Cinque cose da sapere su Kangding:
-città principale all’interno della Prefettura Autonoma Tibetana Garze nella Provincia del Sichuan;
-ospita 100 mila abitanti, anche se la maggior parte dei tibetani vivono al di fuori del centro urbano;
-la posizione a 2600 mslm la rende una città non troppo accogliente per i forestieri;
-gli stranieri possono entrare senza bisogno di essere in gruppo e/o accompagnati da agenzie viaggi;
-il Parco Nazionale Siguniang Mountain 四姑娘山 [Sìgūniáng shān] è patrimonio UNESCO dal 2006 e una delle aree protette per i panda giganti del Sichuan
Puntate precedenti: Chongqing (I parte), Chongqing (II parte), Shenzhen, Chengdu (I parte), Chengdu (II parte)
Da Chengdu, guardando a nordovest, si vedono i monti Qionglai 邛崃山[Qiónglái Shān] toccare il loro picco a 6240 metri con Yaomei幺妹峰 [Yāomèi Fēng], una delle quattro vette del monte delle quattro sorelle. Raggiungere il parco nazionale autonomamente si potrebbe, ma una scarsa rete di mezzi di trasporto che collega Chengdu alla prefettura impedisce agli stranieri, o in generale a coloro che non possiedono un mezzo proprio, di organizzarsi in maniera del tutto autonoma. Affittare la macchina o aggregarsi a dei gruppi organizzati sembrano essere le uniche due opzioni. Nel caso non si abbia sotto casa un’agenzia viaggi, è possibile cercarla comodamente su Taobao o Xiecheng. Il gruppo di turisti cinesi resta la scelta migliore perché il pacchetto comprende: alloggio, guida, ingressi ai vari monumenti e musei, snack , bibite e sigarette gratis offerte sempre dagli Shushu di turno e foto con 3458 cinesi sconosciuti da poter mostrare a parenti e amici una volta rientrati.

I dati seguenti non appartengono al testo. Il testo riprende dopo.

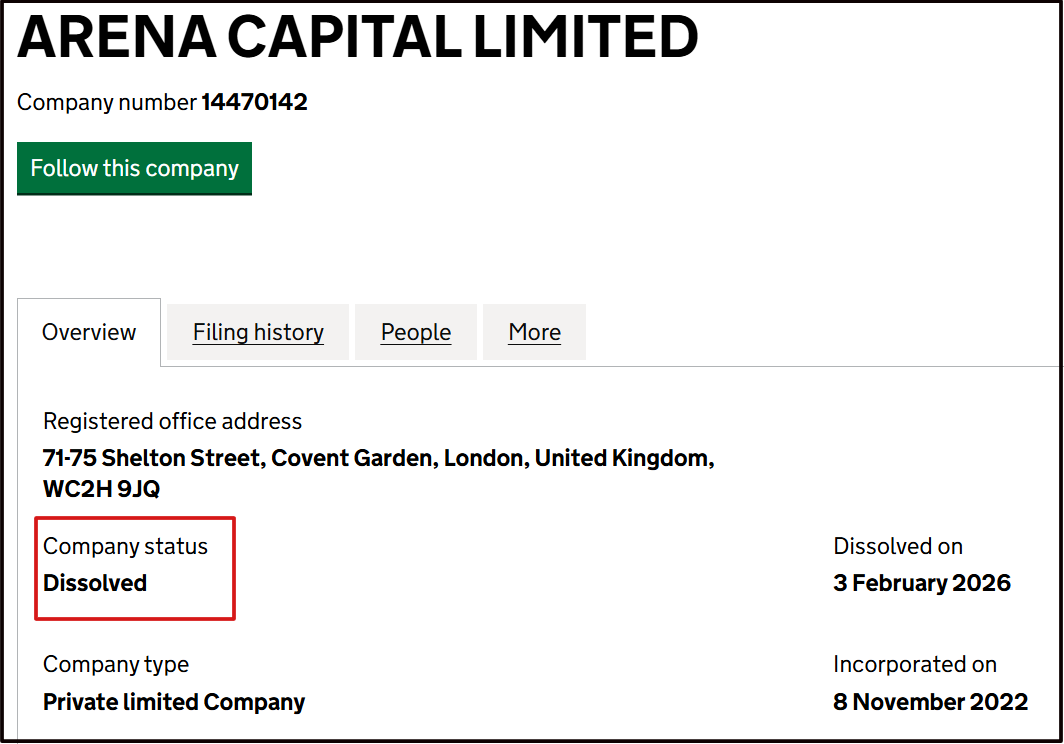Screen dimensions: 1064x744
Task: Open Filing history for this company
Action: 257,331
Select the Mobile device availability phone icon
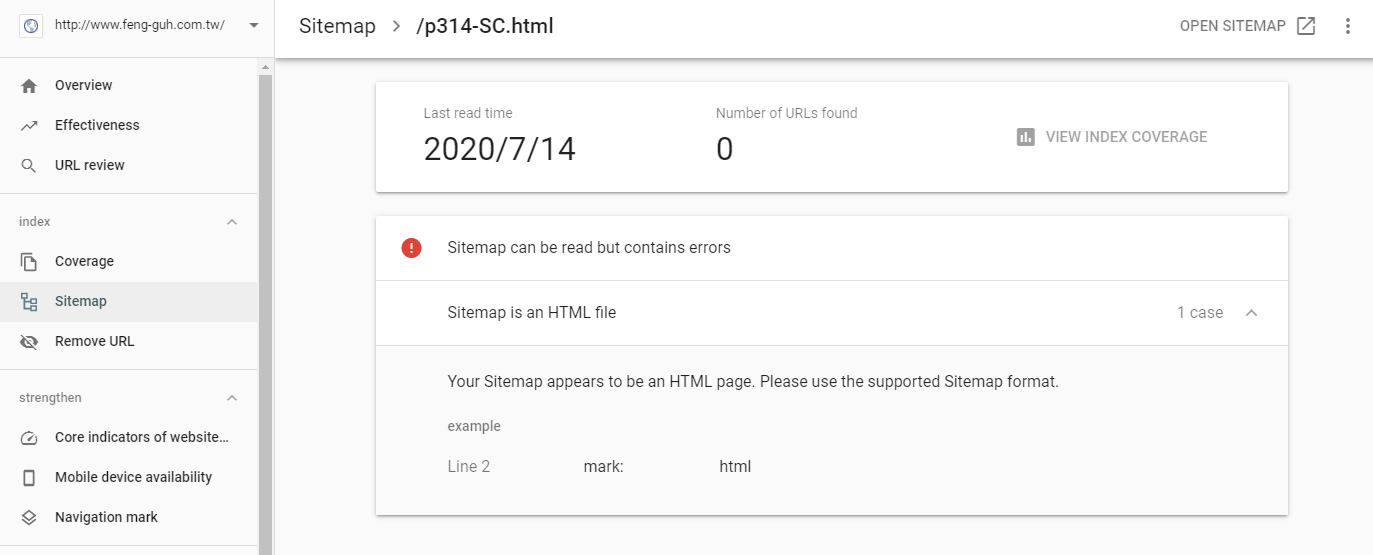This screenshot has width=1373, height=555. [29, 478]
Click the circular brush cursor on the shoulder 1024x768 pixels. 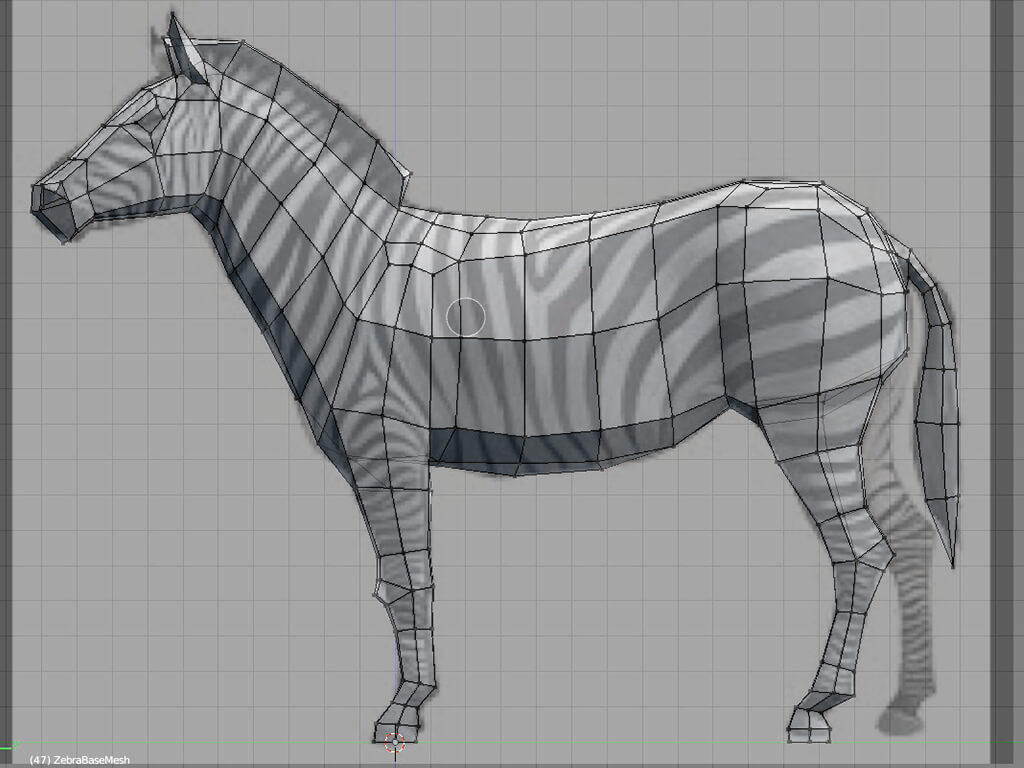click(x=465, y=316)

Kangding si trova a 2600 metri sopra il livello del mare. È una città abbastanza piccola fatta per metà di costruzioni recenti e non ancora finite, e per metà di case un po’ diroccate in ristrutturazione. Tutta la città si sviluppa in lunghezza sulle sponde del fiume, ma molti tibetani vivono lungo le pendici dei monti in case tipiche che si affacciano a strapiombo verso valle, dando l’impressione di una calma instabilità. A tratti sembra di essere catapultati dentro 康定情歌 [Kāngdìng qínggē] “A Tibetan Love Song” di Ping Jiang. Storia d’amore durata 60 anni tra un cinese di etnia Han dell’Esercito Popolare di Liberazione – Li Sujie – e una tibetana – Dawa – durante l’arrivo, nel 1950, degli Han nella Prefettura di Garze. Un film che ci permette di esplorare la zona riflettendo i cambiamenti sociali dall’istituzione della Prefettura tibetana di Garze, elogiata attraverso la storia d’amore di due generazioni.
La strada che porta da Kangding al Tagong Temple non è delle migliori: a strapiombo sul fiume, un guardrail improvvisato, la neve occupa mezza carreggiata e l’altra metà ghiacciata dalle basse temperature. Gli autobus camminano a passo d’uomo e invece di impiegare 2 ore per arrivare a destinazione, se ne impiegano il doppio – se non di più. Ogni volta che due autobus si scontrano tutti scendono per dare il tempo agli autisti di discutere e capire chi e come procederà per primo evitando una strage. L’agitazione di tutti si respira nell’aria, tranne che per le guide e i due autisti che sembrano sapere il fatto loro.
Il Tagong temple si trova a 3000 metri e per chi non è abituato a sbalzi di altitudine potrebbe pentirsi della gita fuori porta e di non aver comprato, durante la sosta precedente, quelle che adesso sembrano aver salvato la metà dei compagni di viaggio: bombolette di ossigeno.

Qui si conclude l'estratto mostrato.